(INPUT FOR THIS TASK Opens)

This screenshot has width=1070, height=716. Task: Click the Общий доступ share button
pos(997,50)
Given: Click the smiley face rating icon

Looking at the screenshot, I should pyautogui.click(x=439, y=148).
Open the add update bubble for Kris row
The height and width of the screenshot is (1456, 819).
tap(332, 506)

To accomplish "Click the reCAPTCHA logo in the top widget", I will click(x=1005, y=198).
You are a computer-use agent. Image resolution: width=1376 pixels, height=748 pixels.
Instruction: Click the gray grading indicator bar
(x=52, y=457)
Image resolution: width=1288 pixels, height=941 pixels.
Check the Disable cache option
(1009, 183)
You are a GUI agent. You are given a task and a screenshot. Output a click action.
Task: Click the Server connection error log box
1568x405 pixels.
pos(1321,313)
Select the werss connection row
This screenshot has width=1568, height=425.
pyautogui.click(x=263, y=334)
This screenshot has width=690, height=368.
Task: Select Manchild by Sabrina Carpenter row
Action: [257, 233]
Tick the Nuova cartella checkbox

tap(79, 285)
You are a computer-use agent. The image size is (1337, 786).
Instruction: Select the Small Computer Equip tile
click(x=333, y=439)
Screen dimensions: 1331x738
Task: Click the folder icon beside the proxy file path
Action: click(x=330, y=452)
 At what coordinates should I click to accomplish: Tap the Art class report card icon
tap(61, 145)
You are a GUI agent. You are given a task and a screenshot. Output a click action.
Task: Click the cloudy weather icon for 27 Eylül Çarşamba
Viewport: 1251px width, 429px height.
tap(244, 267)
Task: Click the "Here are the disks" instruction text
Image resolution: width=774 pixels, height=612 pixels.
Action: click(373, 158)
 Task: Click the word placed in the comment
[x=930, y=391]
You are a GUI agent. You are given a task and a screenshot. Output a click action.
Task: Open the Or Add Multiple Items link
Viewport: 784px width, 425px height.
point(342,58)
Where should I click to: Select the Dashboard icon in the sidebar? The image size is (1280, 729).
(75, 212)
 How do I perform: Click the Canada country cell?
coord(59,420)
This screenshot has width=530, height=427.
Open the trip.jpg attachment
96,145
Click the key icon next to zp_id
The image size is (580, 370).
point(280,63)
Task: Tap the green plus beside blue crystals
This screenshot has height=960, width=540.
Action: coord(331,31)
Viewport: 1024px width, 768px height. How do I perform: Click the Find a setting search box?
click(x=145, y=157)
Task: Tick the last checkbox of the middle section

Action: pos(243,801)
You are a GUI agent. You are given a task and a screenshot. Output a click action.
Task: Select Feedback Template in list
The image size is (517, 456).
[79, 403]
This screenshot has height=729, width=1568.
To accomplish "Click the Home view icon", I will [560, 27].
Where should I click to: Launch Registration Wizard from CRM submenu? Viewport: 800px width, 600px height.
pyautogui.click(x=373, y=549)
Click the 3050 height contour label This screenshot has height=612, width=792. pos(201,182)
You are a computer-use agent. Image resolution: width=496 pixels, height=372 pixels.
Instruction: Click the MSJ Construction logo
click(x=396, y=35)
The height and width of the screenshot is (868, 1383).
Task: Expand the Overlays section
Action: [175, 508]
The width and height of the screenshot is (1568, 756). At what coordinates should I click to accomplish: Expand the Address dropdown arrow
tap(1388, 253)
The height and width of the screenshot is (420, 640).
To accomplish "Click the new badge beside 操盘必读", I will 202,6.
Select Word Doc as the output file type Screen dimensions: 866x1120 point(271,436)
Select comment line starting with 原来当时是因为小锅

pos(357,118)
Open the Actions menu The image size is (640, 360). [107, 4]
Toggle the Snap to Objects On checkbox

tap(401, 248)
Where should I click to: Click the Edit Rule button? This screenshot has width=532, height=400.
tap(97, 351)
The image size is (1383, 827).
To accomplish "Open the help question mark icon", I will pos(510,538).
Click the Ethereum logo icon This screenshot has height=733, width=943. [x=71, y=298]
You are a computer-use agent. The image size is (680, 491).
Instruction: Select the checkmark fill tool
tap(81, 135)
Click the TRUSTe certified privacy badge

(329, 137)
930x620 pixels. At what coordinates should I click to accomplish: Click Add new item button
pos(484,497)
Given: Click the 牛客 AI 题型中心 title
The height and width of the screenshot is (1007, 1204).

(INPUT FOR THIS TASK Closes)

## THE PROBLEM:
Repeat, word for word, the lines from the opening of the material through the line containing "Open the add update bubble for Kris row".

## EXPECTED ANSWER:
This screenshot has width=1070, height=716. Task: Click the Общий доступ share button
pos(997,50)
Given: Click the smiley face rating icon

Looking at the screenshot, I should pyautogui.click(x=439, y=148).
Open the add update bubble for Kris row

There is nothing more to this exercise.